Komisja Europejska nie zaprzeczyła doniesieniom władz niemieckich, jakoby źródłem zakażeń szczepem pałeczki okrężnicy EHEC były kiełki pochodzące z farmy pod Hamburgiem. To ważny krok w stronę rozwiązania tego kryzysu - powiedział rzecznik KE.

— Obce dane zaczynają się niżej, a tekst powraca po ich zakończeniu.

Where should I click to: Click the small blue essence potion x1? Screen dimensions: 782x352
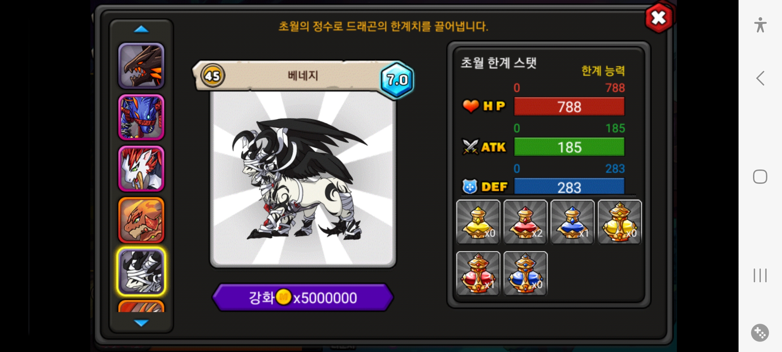[x=572, y=222]
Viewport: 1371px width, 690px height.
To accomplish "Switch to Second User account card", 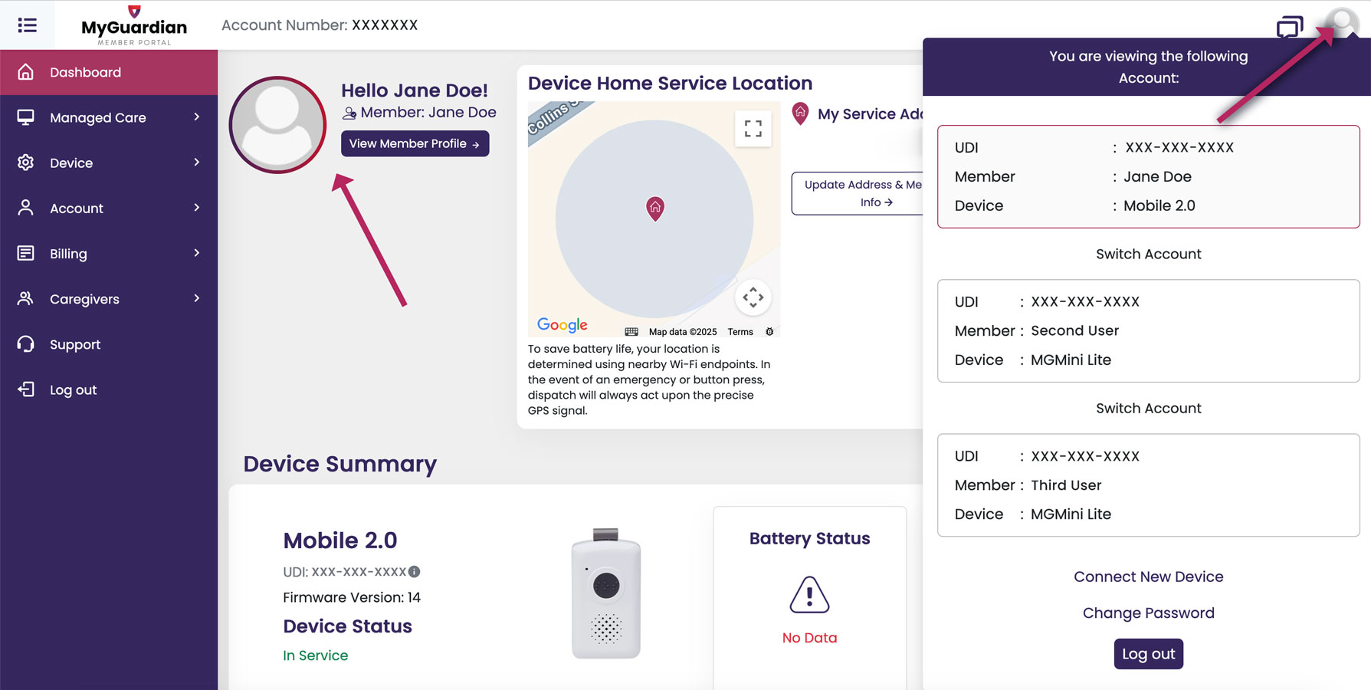I will 1148,330.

Wydaje się, że rzeczywiście natrafiliśmy na ślad początku epidemii, badania wskazują na farmę w Niemczech - powiedział w piątek rzecznik KE Frederic Vincent. To musi być jeszcze potwierdzone, ale jesteśmy na dobrej drodze - dodał.

KE wyraziła także zadowolenie z decyzji władz niemieckich, które odwołały w piątek ostrzeżenie przez spożywaniem ogórków, sałaty i pomidorów na surowo. Znaczy to, że w UE te produkty nie są niebezpieczne, tak jak cały czas mówiliśmy - podkreślił Vincent.

Poinformował także, iż zgodnie z informacjami przekazanymi KE przez władze niemieckie, żaden z zakażonych produktów nie wydostał się poza Niemcy.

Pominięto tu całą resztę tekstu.